Yellen & Low Rates—Both Back In Fashion

Facts are stubborn, but statistics are more pliable.”—Mark Twain

As anyone who has visited a national landmark knows, the view from outside the structure is almost always considerably different—and often less complex—than the one found inside.

So it is not entirely surprising that President Trump’s “view” from the Oval Office of the Federal Reserve—including that of its chairwoman, and the level of interest rates that she and her colleagues decide upon—is now considerably different than the view he espoused for months during the 2016 election campaign.

A standard part of Candidate Trump’s campaign stump speech included his plans, if elected, to replace Federal Reserve Chairwoman Janet Yellen, often accusing her during campaign speeches of artificially keeping interest rates low for political reasons.

However, that was ‘then’, and this is now.

Since arriving in the Oval Office, President Trump has had to revisit numerous campaign positions and has, in several cases, had to revise or at least revisit previously enunciated policy positions. Both the Fed Chair, and her body’s low interest rate policy, appear to be among those Trump campaign positions subject to revision.

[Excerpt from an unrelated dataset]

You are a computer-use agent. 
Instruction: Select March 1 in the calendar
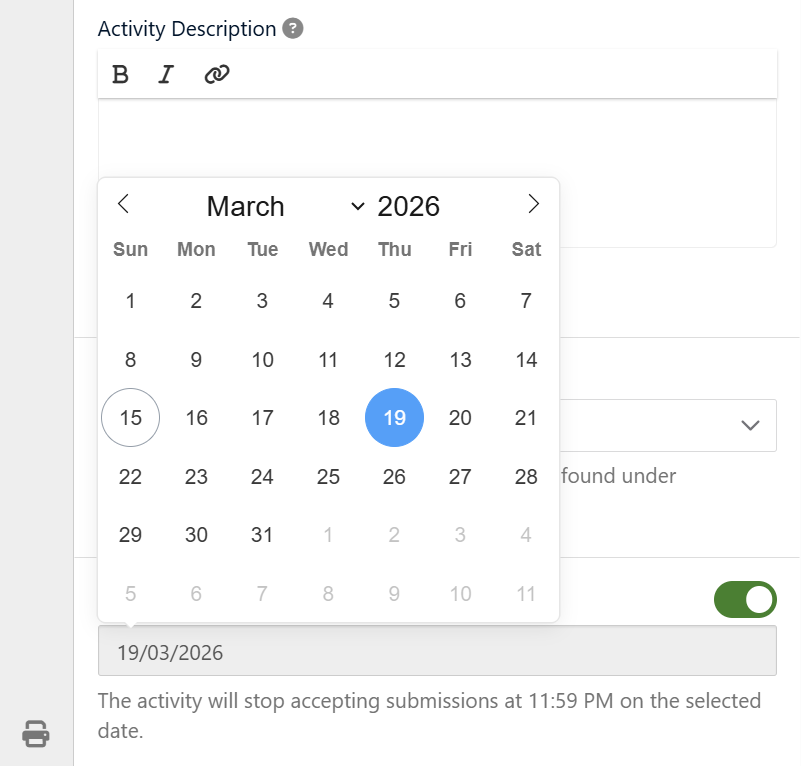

In a recent interview with the Wall Street Journal, the president who had previously been critical of ‘artificially low’ interest rates, stated that “to be honest, I do like a low-interest rate policy”; in addition, his view of the Fed’s chairperson has also apparently evolved. Speaking about Janet Yellen, Trump said “I like her and I respect her”, adding that he had not yet decided whether she should be re-nominated to her position when her current term expires next year.

Still, it’s also worth noting that even as a candidate, Trump had also previously taken note of the numerous economic benefits derived from low interest rates, and the positive ripple effect that they have throughout the US economy.

Since Trump’s election to the presidency, the Fed has raised interest rates twice—once in December, and then a second time in March. Indications have been that there would be additional interest rate hikes forthcoming throughout the year.

However, there are numerous factors that will likely come into play as the Fed reviews its options, and considers the pros and cons of moving forward with additional hikes to US interest rates.

A surprisingly disappointing report on economic growth during the first quarter of this year may well impact the Fed’s opinion on the benefits—or necessity—of additional hikes to US interest rates. The US economy grew at its slowest pace in three years during the first quarter, a dismal 0.7 percent growth, despite an increase in investment that was led by the housing and oil sectors.

Equally troubling for economic observers was the fact that consumer spending—the largest part of the US economy—rose by only 0.3 percent in the first quarter; that marked the worst performance since 2009, during the height of the Great Recession.

While economists always are quick to point out that no one should read too much into a single Quarter’s economic performance, several economic experts also added that weak first quarter growth was to be expected and not, necessarily, a sign of economic stagnation.

The general economic consensus is that it is highly unlikely that poor a performance by the US economy in the first quarter alone will dissuade the Fed from moving forward with its plans to increase interest rates during the second half of this year.

As for Ms. Yellen’s future at the helm of the Federal Reserve, her job also appears to be ‘safe’ in the president’s eyes—at least for now.